Urged on by the compliment of being called clever (thank you Natasha), and the question of whether the display was capable of such a feat (thank you Jack), I took my experiment to the next step. From within Firefox I did a print to my pdfcreator printer and tried the result on my reader. Attached are the results. (Excuse the less than sharp images but even my camera seems to have some difficulty focusing on the screen - and the zoom and proximity means a tiny depth of field.) From left-to-right:
- p1-epub-plain shows an epub with no background, medium font.
- p2-epub-pale shows the same epub with a very very pale background, also medium font in case you were wondering.
- p3-pdf-pale shows the result of the same pale background epub printed (on the computer) to pdf.
- p4-pdf-dark shows the result of the same epub printed to pdf but using the original (darker) background image.
I think the last shows promise ... although perhaps some level between the pale and the dark would be best.

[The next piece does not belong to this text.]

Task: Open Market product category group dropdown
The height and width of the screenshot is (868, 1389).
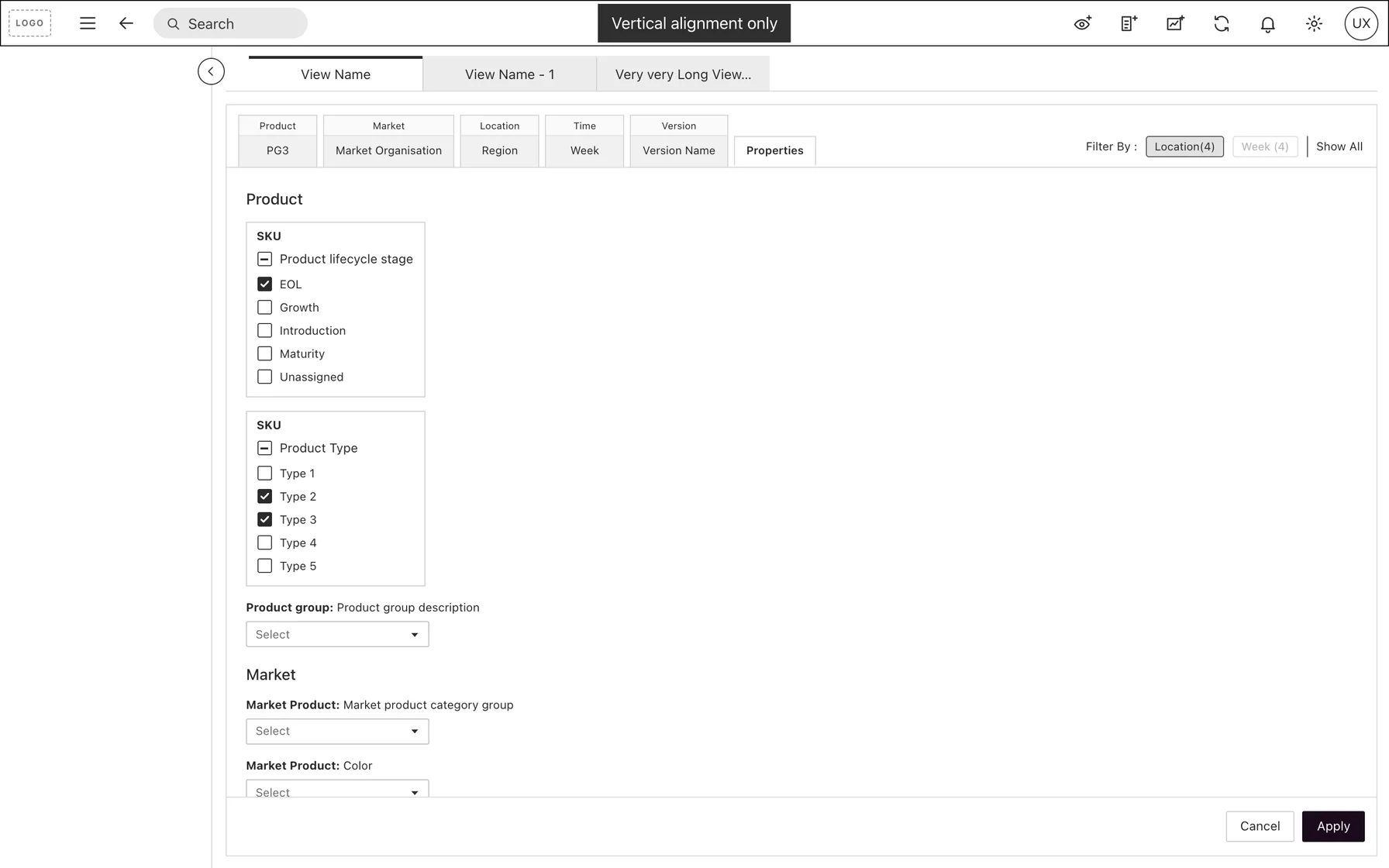Action: pos(337,731)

I think the images demonstrate that the reader screen is capable of showing a page background, so any shortfall from epub must be in the viewer software (or standard) I should think. It is nice to see that it's not a hardware limitation.
As to whether a "paper" background will aid focus/reading in any way ... the proof will be in the reading. Maybe my next book I will try to prepare the full text using pdf.
(One thing I like about pdf is the ability to specify a font size in between the too-small "small" and the too-large "medium" available by default, but of course the downside is not being able to change it without reproducing the pdf).